Since you’re here, you probably love to read fantasy, horror, and science fiction… right? Wouldn’t you also love to share your opinions? Hopefully! We are looking for reviews on books, tv shows, and movies that feel like chatting with a smart friend. These reviews should accomplish two things: first, they ought to be compelling, and second, they ought to help readers decide whether or not to invest more time into a particular book (TV show or movie).


If you are reviewing a single book, movie, or TV show aim for 500 to 800 words.

If you are reviewing three to five books as a group, go up to 1,500 words.

If you are writing a longer list — say, 100 best science fiction novels that involve dogs — you can go as long as you like. Aim for a couple of paragraphs per book.

Images and links

Include a link to the Amazon page of the book, and we’ll get its image from there and link to its Amazon page in the review.

You can also provide links to the author’s website, or the official website for the movie or TV show if you’re reviewing those.

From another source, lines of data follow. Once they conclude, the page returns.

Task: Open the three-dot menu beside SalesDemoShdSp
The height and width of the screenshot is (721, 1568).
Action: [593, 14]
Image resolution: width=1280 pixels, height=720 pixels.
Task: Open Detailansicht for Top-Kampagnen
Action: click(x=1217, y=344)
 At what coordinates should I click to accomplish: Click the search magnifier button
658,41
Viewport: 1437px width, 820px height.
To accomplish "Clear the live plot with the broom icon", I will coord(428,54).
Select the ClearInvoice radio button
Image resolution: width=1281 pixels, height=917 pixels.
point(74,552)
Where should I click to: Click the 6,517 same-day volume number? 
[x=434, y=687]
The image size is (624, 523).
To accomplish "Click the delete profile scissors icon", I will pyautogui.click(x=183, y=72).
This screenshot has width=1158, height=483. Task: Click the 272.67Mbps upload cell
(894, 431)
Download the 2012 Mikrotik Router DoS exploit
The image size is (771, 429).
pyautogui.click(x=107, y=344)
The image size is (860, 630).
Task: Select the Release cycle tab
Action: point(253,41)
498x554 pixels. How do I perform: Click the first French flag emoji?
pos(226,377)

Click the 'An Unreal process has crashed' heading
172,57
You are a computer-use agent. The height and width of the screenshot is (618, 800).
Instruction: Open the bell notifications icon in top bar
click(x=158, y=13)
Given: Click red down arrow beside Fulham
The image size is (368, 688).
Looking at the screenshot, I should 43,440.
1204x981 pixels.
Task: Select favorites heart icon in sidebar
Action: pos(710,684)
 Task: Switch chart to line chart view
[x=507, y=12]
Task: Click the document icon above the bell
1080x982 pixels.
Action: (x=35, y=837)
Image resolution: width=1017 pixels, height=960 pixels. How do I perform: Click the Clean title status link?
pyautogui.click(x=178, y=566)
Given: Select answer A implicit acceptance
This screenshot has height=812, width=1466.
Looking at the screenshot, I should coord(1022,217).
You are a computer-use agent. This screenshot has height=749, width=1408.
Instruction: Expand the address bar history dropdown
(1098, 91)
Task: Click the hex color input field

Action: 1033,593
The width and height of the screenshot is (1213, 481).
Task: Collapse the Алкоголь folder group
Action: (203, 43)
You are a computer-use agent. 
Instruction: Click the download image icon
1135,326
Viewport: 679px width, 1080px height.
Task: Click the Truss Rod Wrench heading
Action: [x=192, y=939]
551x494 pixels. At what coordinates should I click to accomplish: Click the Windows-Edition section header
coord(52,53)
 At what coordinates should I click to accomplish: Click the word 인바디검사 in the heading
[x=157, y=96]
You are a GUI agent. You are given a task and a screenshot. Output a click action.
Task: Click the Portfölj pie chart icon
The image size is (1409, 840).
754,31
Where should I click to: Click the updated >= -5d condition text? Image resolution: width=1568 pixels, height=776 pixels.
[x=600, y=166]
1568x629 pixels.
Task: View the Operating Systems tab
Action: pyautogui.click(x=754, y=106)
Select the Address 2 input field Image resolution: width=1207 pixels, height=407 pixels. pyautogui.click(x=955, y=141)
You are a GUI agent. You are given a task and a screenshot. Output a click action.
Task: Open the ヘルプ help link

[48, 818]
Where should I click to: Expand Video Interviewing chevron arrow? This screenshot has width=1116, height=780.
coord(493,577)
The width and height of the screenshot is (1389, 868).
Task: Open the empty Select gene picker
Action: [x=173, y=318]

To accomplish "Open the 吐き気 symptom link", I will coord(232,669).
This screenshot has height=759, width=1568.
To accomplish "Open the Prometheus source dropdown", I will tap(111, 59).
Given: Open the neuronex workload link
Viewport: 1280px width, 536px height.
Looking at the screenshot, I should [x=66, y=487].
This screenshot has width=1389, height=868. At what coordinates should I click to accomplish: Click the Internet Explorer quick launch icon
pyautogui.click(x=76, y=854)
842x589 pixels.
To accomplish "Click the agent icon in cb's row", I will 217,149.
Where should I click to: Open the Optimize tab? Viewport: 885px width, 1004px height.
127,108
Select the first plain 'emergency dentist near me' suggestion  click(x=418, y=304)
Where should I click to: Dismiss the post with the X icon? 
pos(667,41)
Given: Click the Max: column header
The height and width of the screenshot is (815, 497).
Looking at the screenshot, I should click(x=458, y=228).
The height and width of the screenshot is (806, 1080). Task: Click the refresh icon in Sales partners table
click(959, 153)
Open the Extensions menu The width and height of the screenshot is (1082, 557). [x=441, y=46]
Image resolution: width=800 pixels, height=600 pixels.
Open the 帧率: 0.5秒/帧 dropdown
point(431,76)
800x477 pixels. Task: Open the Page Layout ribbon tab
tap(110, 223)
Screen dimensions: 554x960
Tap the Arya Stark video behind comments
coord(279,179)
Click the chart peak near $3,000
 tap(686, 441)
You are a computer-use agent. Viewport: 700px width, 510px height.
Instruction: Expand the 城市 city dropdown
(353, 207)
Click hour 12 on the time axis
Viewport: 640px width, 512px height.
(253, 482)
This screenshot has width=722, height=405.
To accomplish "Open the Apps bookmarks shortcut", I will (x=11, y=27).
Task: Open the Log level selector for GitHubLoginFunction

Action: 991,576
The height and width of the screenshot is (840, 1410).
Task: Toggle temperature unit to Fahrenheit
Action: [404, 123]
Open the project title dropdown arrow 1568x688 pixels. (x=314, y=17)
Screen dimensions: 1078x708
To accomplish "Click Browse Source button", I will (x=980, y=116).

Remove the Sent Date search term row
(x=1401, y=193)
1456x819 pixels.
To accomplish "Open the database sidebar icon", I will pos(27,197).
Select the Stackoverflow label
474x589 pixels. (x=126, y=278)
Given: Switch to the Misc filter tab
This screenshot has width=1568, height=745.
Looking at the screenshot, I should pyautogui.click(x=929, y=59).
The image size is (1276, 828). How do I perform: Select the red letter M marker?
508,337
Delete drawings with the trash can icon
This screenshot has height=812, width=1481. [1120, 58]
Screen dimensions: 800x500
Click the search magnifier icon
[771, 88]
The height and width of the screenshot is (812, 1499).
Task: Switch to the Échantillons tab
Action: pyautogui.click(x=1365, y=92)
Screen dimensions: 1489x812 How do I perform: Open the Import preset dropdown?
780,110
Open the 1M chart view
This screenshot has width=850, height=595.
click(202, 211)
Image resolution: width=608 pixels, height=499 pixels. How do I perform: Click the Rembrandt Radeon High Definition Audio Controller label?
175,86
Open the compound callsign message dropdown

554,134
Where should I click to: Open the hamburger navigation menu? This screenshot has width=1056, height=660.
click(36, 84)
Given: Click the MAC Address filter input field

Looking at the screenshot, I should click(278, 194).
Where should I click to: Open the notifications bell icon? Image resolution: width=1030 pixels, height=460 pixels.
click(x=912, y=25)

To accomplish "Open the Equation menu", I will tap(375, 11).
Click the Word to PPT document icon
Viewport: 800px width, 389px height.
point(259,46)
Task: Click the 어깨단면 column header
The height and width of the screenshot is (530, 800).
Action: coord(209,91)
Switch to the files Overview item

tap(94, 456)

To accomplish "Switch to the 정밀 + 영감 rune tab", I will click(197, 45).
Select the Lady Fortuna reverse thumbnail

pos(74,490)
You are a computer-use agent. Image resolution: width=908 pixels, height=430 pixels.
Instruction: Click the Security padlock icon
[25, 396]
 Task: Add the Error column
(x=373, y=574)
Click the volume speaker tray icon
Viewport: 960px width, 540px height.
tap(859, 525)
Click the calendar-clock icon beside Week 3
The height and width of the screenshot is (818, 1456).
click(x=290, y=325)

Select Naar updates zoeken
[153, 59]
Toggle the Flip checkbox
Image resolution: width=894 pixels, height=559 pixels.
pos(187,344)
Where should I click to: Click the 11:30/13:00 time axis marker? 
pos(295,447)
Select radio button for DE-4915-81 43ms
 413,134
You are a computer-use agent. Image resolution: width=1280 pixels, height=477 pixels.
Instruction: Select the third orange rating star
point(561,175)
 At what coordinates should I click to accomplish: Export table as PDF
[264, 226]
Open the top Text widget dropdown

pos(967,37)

Ideally, our reviews should be like talking to a smart friend –– honest, interesting, meaningful, engaging, and without spoilers! It should not be too academic, and should not summarize the book. Any relatively new terms (such as “high fantasy” and “Afrofuturism”) should be briefly defined.

Focus on what’s great about the book, movie, or TV show. What really caught your eye? What will make someone interested in checking it out?

If you didn’t like the book, movie, or TV show, you can still review it, especially if everyone else likes it. What made you disagree with other reviewers? Again, don’t give away any spoilers.

Don’t be afraid to talk about yourself. What is it about your background that affected your reaction to this book? This will make the review more meaningful to readers.

Be transparent

Be honest about your review. If you personally know the author, say so.

In fact, if you know the author personally and can add a bit of background about them, and what they’re like, that will add to the review.

If you got the book for free, say that as well. Though realistically, most reviewers get books sent for free. You can also review books you borrowed from the library, or got through Kindle Unlimited or other book subscription sites. If you paid for the book with your own cold, hard cash, mention that as well.

Where to find books to review

To start with, you can review books, films or TV shows you’ve recently read or read in the past. For older works, try to find new angles — how is the work relevant to the world today, or to you personally? Or what does the work show about the evolution of the genre?

Then, if you have a library card or subscriptions to Scribd or Amazon Prime’s Kindle Unlimited you can review books that of interest to you that are available through those services.

Finally, you can spread the word that you’re interesting in doing reviews. Update your author bio on this site, explaining specifically what kinds of works you’re most interested in. If you’ve ever written any Amazon reviews, update your profile to include what books you prefer to review, and how to contact you. And you can let our editors know that you’re available to review books in particular genres, and we’ll connect you with authors and publishers to get free copies.


We do not pay for review articles and we do not accept payment from authors for publishing their articles.